*Tugas Diberikan 1:* Salin ulang baris-baris catatan tanpa perubahan, dimulai dari baris yang memuat "Where should I click to: Open the Sobota" hingga baris terakhir catatan.

====================

Jumat, 09 Desember 2011

Pengembangan kurikulum Pendidikan di Indonesia dan perencanaannya

Berbagai tafsiran tentang kurikulum dapat kita tinjau dari segi lain, sehingga kita peroleh penggolongan sebagai bertikut:
1)      Kurikulum dapat dilihat sebagai produk, yakni sebagai hasil karya para pengembangan kurikulum, biasanya dalam suatu panitia.
2)      Kurikulum yang pula dipandang sebagai program, yakni alat yang dilakukan oleh sekolah untuk mencapai tujuannya.
3)      Kurikulum dapat pula dipamdang sebagai hal-hal yang diharapkan akan dipelajari siswa, yakni pengetahuan, sikap, keterampilan tertentu.
4)      Kurikulum sebagai pengalaman siswa. Ketiga pandangan di atas berkenaan dengan perencanaan kurikulum sedangkan pandangan ini mengenai apa yang secara  actual menjadi kenyataan pada setial siswa.

Program Kurikulum Pendidikan
1. Kurikulum 1975
Kurikulum 1975 menekankan pada tujuan, agar pendidikan lebih efisien dan efektif. “Yang melatarbelakangi adalah pengaruh konsep di bidang manejemen, yaitu MBO (management by objective) yang terkenal saat itu,” kata Drs. Mudjito, Ak, MSi, Direktur Pembinaan TK dan SD Depdiknas.

====================

*Tugas Diberikan 2:* Teruskan tulisan tentang pengembangan kurikulum pendidikan di Indonesia, mulai setelah kalimat terakhir yang tercantum.

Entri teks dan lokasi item
====================

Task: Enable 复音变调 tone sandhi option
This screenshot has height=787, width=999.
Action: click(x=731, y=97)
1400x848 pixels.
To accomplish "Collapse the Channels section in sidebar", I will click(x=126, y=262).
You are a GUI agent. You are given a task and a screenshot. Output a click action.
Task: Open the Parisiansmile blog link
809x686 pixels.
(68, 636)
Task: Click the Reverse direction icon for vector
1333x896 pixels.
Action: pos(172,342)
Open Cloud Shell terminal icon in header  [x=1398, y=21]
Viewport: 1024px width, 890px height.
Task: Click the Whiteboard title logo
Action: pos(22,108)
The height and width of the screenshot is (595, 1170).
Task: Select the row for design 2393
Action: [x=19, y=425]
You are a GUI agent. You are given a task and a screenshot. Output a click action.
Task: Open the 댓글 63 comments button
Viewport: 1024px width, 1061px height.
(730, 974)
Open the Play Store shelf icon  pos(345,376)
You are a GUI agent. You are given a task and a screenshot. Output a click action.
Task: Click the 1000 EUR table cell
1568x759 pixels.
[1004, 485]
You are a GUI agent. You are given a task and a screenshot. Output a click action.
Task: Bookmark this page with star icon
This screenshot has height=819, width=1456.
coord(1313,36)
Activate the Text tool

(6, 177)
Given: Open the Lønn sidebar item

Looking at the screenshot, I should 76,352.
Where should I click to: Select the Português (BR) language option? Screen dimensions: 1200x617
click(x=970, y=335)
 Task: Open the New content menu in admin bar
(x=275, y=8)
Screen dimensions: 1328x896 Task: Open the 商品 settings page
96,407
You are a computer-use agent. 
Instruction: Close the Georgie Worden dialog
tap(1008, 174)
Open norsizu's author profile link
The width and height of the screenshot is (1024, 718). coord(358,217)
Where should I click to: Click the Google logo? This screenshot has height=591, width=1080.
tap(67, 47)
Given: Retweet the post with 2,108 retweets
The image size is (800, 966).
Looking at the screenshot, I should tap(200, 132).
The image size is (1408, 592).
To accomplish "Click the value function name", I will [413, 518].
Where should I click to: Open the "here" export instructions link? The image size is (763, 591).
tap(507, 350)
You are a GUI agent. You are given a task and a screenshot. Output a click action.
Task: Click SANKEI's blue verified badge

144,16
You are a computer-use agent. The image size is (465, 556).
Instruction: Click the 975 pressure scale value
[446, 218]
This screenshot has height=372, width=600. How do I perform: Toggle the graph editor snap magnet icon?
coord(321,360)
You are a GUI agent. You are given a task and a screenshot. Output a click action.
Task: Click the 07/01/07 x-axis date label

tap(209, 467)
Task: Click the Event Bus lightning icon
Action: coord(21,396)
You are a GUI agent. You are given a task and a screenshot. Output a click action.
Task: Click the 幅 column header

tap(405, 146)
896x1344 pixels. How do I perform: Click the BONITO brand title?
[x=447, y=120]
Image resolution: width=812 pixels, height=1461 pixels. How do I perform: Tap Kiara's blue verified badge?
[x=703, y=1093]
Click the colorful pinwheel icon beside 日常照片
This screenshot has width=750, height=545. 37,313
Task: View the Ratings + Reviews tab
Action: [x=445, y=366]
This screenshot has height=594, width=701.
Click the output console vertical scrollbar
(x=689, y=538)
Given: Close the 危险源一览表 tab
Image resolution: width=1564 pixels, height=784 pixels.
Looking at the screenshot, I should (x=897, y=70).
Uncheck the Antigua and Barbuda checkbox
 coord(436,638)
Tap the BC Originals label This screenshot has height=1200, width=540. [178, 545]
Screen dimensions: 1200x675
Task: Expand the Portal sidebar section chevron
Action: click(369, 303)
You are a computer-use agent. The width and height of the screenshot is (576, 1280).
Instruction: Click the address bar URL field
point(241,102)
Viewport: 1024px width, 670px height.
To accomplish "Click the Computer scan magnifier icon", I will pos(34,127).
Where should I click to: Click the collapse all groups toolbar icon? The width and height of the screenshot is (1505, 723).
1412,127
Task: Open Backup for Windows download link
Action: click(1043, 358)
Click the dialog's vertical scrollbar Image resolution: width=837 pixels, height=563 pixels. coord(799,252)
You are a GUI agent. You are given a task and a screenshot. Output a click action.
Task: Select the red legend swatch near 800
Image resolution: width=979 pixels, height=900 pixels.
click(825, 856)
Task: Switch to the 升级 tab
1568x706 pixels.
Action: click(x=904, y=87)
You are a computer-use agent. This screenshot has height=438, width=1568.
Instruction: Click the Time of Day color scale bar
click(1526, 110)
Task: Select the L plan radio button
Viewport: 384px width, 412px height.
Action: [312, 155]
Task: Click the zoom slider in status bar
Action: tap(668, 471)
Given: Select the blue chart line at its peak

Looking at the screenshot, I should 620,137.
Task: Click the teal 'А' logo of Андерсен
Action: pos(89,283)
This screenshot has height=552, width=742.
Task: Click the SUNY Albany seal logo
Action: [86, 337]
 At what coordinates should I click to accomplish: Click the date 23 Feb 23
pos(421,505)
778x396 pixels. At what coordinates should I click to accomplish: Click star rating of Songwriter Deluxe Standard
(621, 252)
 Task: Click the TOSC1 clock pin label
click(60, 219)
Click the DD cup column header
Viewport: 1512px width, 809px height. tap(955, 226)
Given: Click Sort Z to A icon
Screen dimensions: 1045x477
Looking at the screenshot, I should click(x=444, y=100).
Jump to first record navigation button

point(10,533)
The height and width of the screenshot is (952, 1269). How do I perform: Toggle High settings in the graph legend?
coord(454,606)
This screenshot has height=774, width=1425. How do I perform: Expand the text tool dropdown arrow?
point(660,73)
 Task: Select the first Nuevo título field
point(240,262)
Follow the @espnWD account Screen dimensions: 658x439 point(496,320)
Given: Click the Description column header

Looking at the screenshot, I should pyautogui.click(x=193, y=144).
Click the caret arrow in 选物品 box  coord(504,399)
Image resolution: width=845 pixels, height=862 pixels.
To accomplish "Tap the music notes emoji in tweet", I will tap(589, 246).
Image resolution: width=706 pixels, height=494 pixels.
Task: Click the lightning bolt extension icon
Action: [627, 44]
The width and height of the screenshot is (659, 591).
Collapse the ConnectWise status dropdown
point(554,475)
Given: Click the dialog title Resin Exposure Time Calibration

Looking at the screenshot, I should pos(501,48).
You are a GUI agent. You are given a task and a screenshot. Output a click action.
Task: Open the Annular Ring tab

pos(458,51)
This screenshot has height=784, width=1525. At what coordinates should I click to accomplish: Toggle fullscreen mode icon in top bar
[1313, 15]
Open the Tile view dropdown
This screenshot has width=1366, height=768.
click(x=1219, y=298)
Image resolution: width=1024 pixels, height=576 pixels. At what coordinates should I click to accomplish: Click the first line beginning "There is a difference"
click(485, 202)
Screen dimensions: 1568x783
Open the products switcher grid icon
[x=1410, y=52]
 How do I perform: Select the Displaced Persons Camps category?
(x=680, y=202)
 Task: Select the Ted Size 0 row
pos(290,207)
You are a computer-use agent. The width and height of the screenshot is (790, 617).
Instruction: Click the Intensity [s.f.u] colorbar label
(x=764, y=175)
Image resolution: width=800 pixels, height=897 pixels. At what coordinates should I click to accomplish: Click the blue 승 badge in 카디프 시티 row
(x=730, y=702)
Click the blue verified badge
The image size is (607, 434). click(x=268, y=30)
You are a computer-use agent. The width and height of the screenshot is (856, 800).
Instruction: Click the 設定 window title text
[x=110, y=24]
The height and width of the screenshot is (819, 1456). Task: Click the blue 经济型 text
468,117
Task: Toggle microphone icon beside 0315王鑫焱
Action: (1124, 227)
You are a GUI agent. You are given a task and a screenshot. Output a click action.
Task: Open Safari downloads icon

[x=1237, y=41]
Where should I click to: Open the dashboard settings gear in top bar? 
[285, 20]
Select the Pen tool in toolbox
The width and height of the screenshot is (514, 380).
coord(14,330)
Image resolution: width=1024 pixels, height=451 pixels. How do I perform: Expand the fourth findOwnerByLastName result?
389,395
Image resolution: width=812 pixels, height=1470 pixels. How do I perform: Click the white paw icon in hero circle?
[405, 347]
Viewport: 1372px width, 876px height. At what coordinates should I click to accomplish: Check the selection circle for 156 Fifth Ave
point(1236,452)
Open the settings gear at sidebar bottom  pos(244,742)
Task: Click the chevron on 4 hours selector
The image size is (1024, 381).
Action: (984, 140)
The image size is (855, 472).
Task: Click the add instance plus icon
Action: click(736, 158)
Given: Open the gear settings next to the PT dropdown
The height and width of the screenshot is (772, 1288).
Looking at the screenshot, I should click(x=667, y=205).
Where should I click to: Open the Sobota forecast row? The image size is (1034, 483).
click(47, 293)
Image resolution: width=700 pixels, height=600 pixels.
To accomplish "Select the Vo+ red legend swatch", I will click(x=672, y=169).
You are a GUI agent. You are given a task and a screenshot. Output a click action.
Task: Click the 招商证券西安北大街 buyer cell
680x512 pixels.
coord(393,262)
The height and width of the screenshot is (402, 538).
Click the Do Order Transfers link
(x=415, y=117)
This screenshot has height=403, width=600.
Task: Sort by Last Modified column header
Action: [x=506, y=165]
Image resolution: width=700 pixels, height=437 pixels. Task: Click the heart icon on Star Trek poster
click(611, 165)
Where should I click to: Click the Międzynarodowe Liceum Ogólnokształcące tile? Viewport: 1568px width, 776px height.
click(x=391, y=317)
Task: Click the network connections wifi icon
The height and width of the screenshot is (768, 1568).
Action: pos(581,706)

====================

*Hasil Akhir 1:*
Where should I click to: Open the Sobota forecast row? The image size is (1034, 483).
click(47, 293)
Image resolution: width=700 pixels, height=600 pixels.
To accomplish "Select the Vo+ red legend swatch", I will click(x=672, y=169).
You are a GUI agent. You are given a task and a screenshot. Output a click action.
Task: Click the 招商证券西安北大街 buyer cell
680x512 pixels.
coord(393,262)
The height and width of the screenshot is (402, 538).
Click the Do Order Transfers link
(x=415, y=117)
This screenshot has height=403, width=600.
Task: Sort by Last Modified column header
Action: [x=506, y=165]
Image resolution: width=700 pixels, height=437 pixels. Task: Click the heart icon on Star Trek poster
click(611, 165)
Where should I click to: Click the Międzynarodowe Liceum Ogólnokształcące tile? Viewport: 1568px width, 776px height.
click(x=391, y=317)
Task: Click the network connections wifi icon
The height and width of the screenshot is (768, 1568).
Action: pos(581,706)

*Hasil Akhir 2:*
Metode, materi, dan tujuan pengajaran dirinci dalam Prosedur Pengembangan Sistem Instruksional (PPSI). Zaman ini dikenal istilah “satuan pelajaran”, yaitu rencana pelajaran setiap satuan bahasan. Setiap satuan pelajaran dirinci lagi: petunjuk umum, tujuan instruksional khusus (TIK), materi pelajaran, alat pelajaran, kegiatan belajar-mengajar, dan evaluasi. Kurikulum 1975 banyak dikritik. Guru dibikin sibuk menulis rincian apa yang akan dicapai dari setiap kegiatan pembelajaran.
2. Kurikulum 1984
Kurikulum 1984 mengusung process skill approach. Meski mengutamakan pendekatan proses, tapi faktor tujuan tetap penting. Kurikulum ini juga sering disebut “Kurikulum 1975 yang disempurnakan”. Posisi siswa ditempatkan sebagai subjek belajar. Dari mengamati sesuatu, mengelompokkan, mendiskusikan, hingga melaporkan. Model ini disebut Cara Belajar Siswa Aktif (CBSA) atau Student Active Leaming (SAL).
Tokoh penting dibalik lahirnya Kurikulum 1984 adalah Profesor Dr. Conny R. Semiawan, Kepala Pusat Kurikulum Depdiknas periode 1980-1986 yang juga Rektor IKIP Jakarta — sekarang Universitas Negeri Jakarta — periode 1984-1992. Konsep CBSA yang elok secara teoritis dan bagus hasilnya di sekolah-sekolah yang diujicobakan, mengalami banyak deviasi dan reduksi saat diterapkan secara nasional. Sayangnya, banyak sekolah kurang mampu menafsirkan CBSA. Yang terlihat adalah suasana gaduh di ruang kelas lantaran siswa berdiskusi, di sana-sini ada tempelan gambar, dan yang menyolok guru tak lagi mengajar model berceramah. Penolakan CBSA bermunculan.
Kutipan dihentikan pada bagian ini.